Digitale Logos-Edition
Diese Sammlung vereint das monumentale Lebenswerk von Benno Jacob, dem bedeutendsten jüdischen Bibelwissenschaftler des 20. Jahrhunderts. Sie umfasst seinen legendären Genesis-Kommentar von 1934 – ein Meisterwerk der „Wissenschaft des Judentums“ – sowie die vollständige Edition des Exodus-Kommentars und seine frühen Pentateuchstudien aus dem Nachlass. Jacobs Exegese besticht durch sprachliche Brillanz und eine tiefe Verwurzelung im jüdischen Schrifttum, die er meisterhaft mit modernen philologischen und historischen Erkenntnissen verknüpft.

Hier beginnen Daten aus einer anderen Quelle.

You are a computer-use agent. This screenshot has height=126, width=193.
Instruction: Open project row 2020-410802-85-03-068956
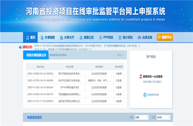(75, 74)
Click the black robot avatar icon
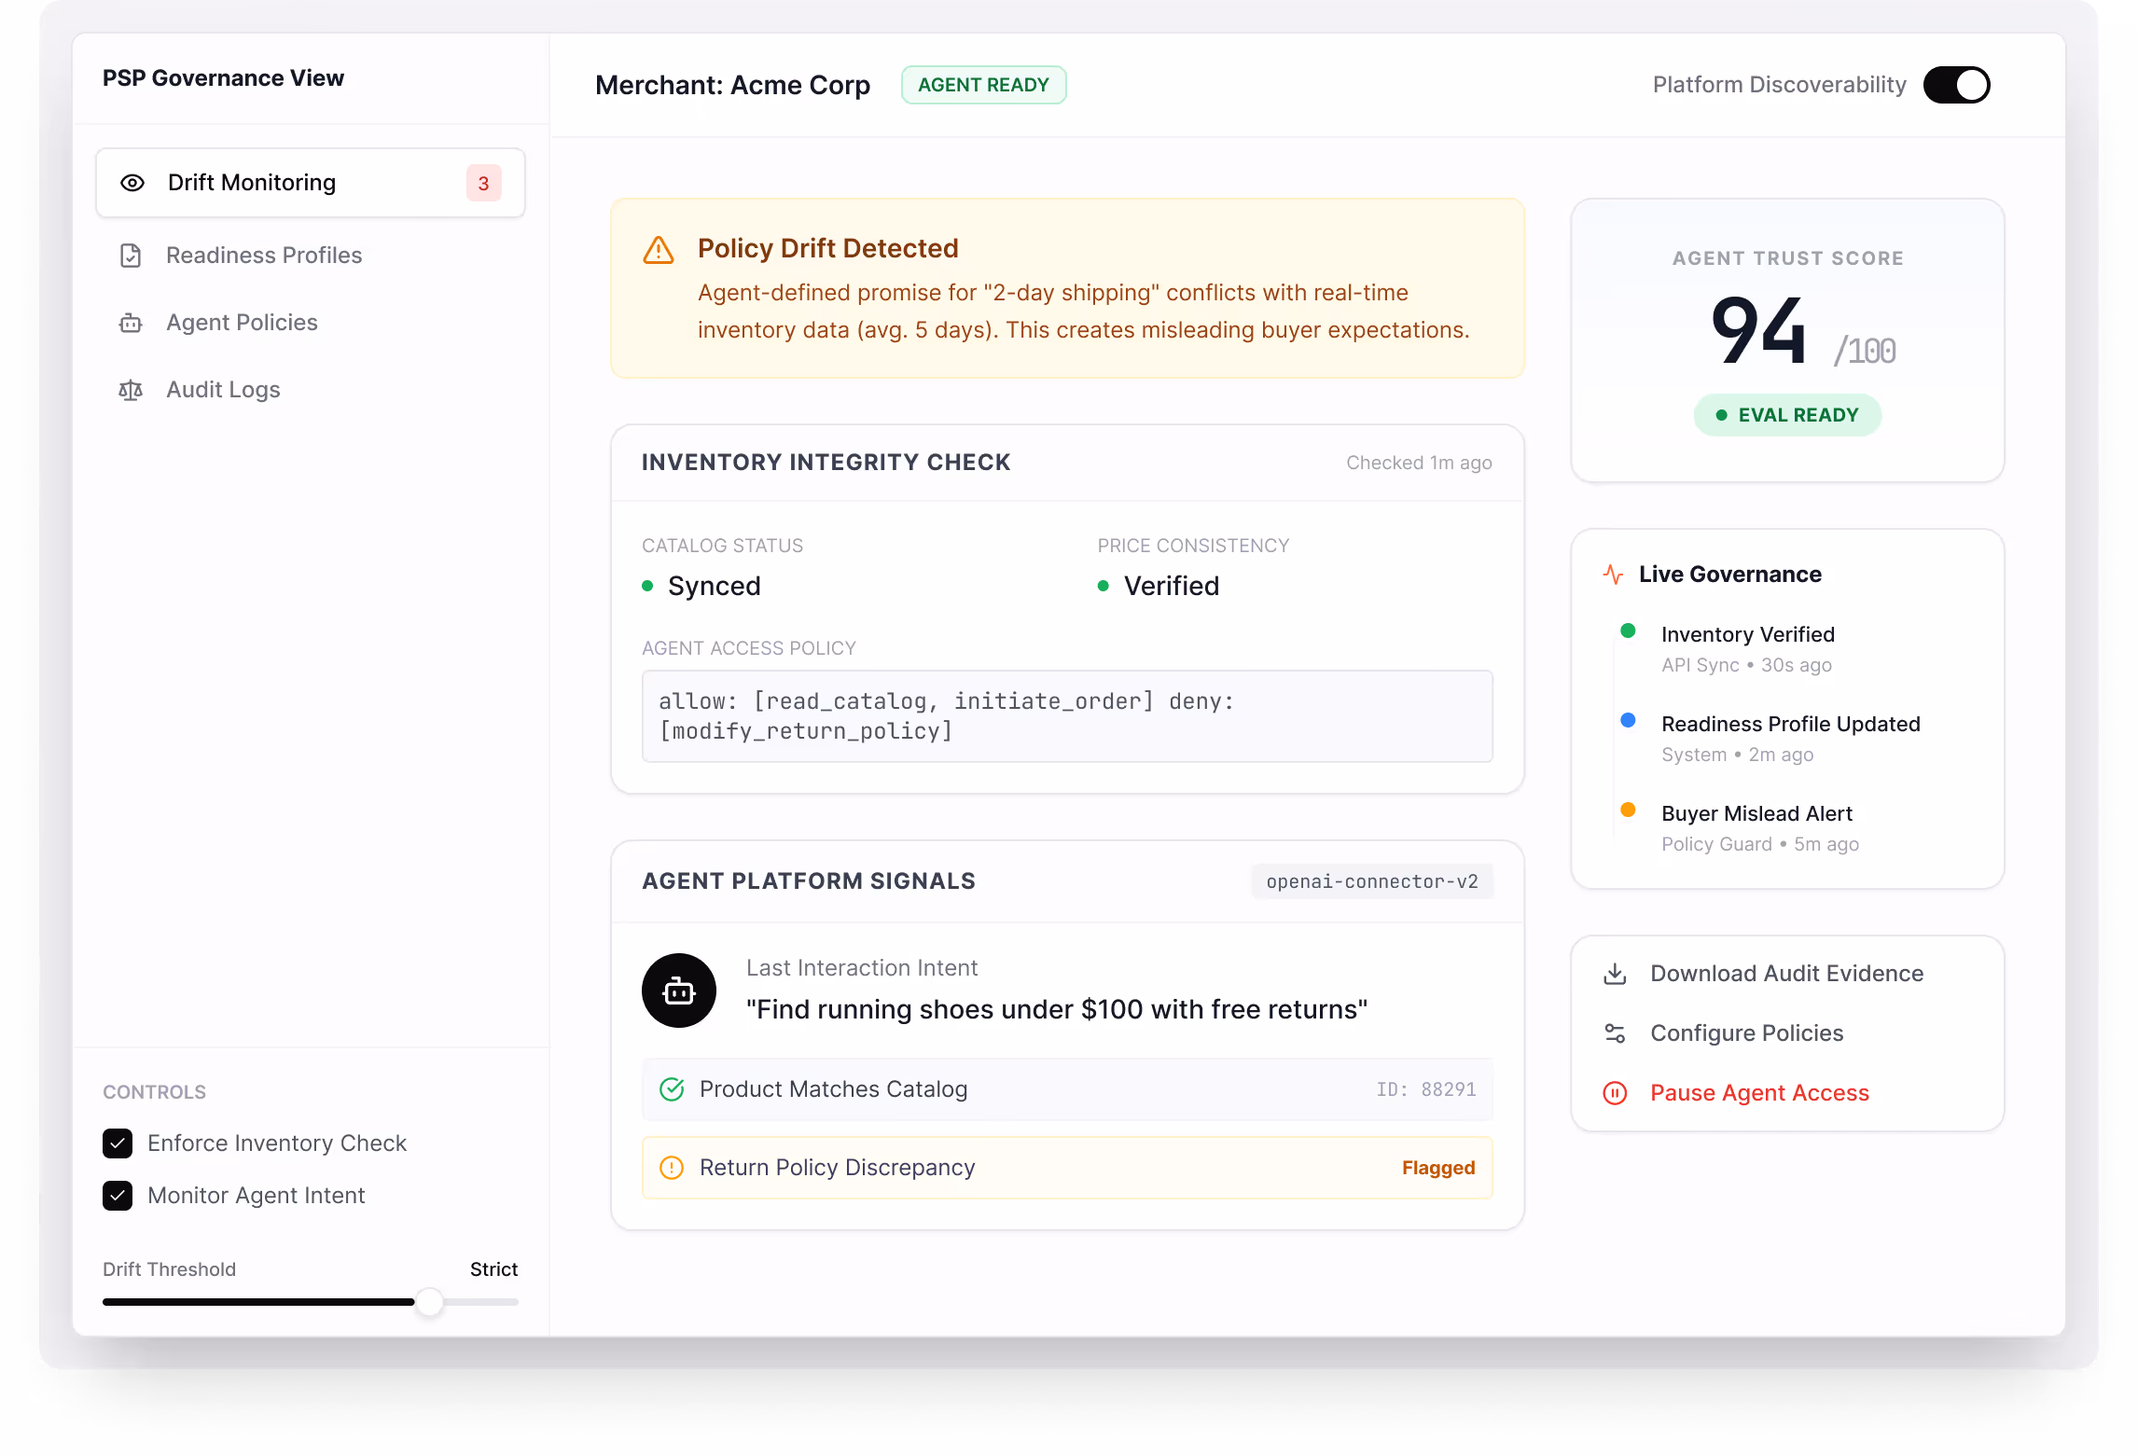 [x=678, y=991]
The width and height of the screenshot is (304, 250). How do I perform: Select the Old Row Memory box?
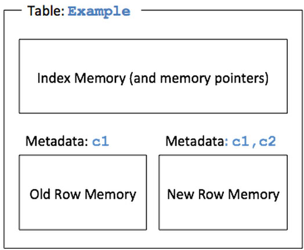pos(83,192)
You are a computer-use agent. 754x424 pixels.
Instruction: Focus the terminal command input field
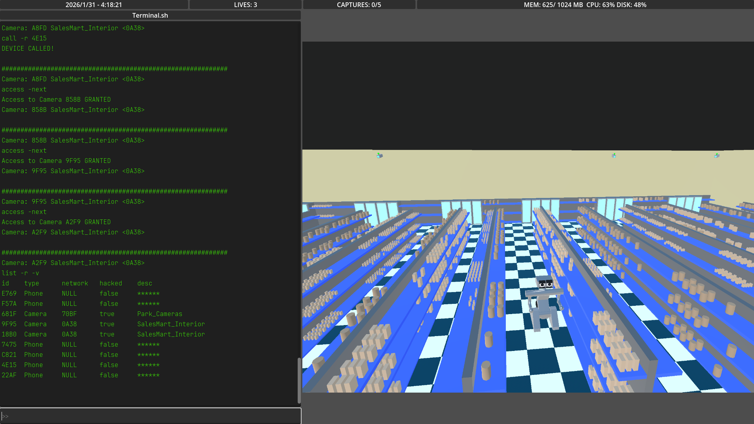151,416
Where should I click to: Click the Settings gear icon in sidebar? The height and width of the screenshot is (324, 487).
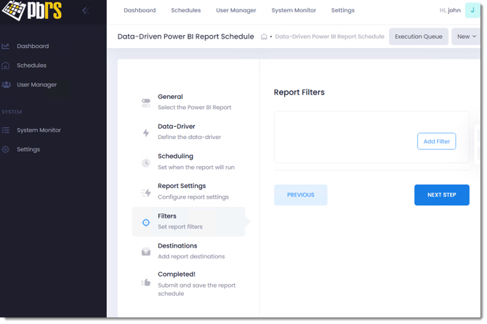point(5,149)
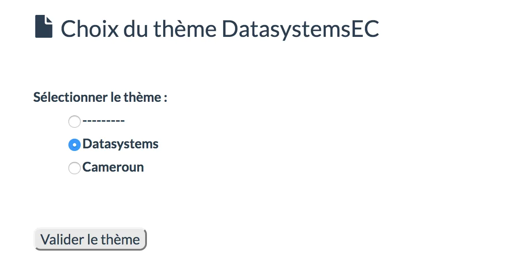Screen dimensions: 507x280
Task: Choose the Datasystems radio button
Action: pos(75,145)
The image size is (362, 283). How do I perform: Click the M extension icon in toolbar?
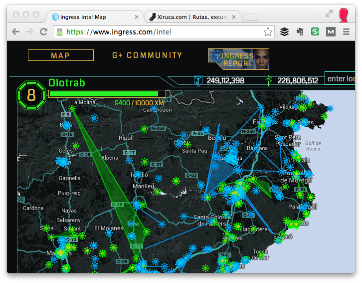(x=331, y=32)
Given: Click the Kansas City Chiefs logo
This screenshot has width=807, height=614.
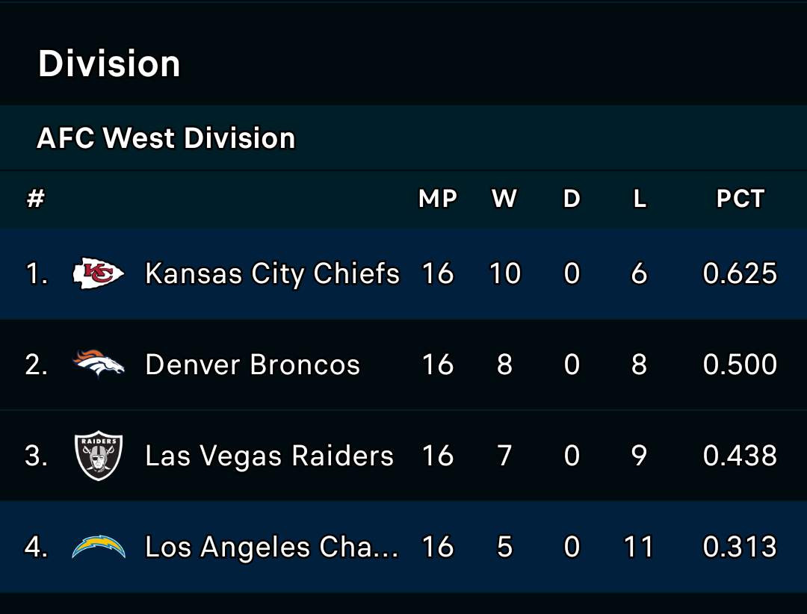Looking at the screenshot, I should tap(98, 274).
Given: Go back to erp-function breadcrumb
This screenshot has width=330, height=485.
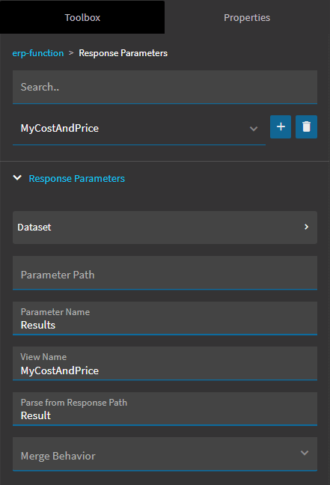Looking at the screenshot, I should [38, 53].

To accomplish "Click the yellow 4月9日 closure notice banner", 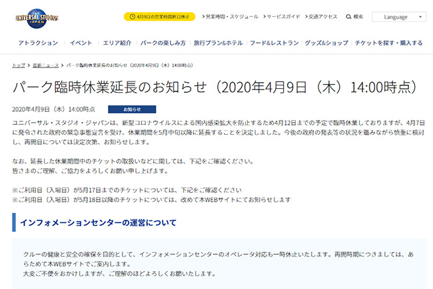I will pyautogui.click(x=159, y=17).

Im Zentrum steht Jacobs Überzeugungskraft von der Einheitlichkeit der Tora. Statt der damals üblichen Quellenscheidung suchte er durch präzise Exegese nach dem beabsichtigten Sinn der Schrift. Damit schuf er ein Referenzwerk, das bereits Martin Buber und Franz Rosenzweig maßgeblich beeinflusste. Diese Edition macht seine wegweisenden Analysen, die einst von den Nationalsozialisten unterdrückt wurden, nun wieder vollständig für die moderne Forschung und interessierte Leser zugänglich.
[Der Genesis-Kommentar von Benno Jacob] ist eine meisterhafte Behandlung des hebräischen Bibeltextes, der gerade in seiner Eigenständigkeit und Zeitlosigkeit auch heute noch eine Fülle von Einsichten, Anregungen und Verständnishilfen enthält und das Ergebnis einer jahrelangen, unmittelbaren und tiefgehenden Auseinandersetzung mit dem Bibeltext selbst darstellt.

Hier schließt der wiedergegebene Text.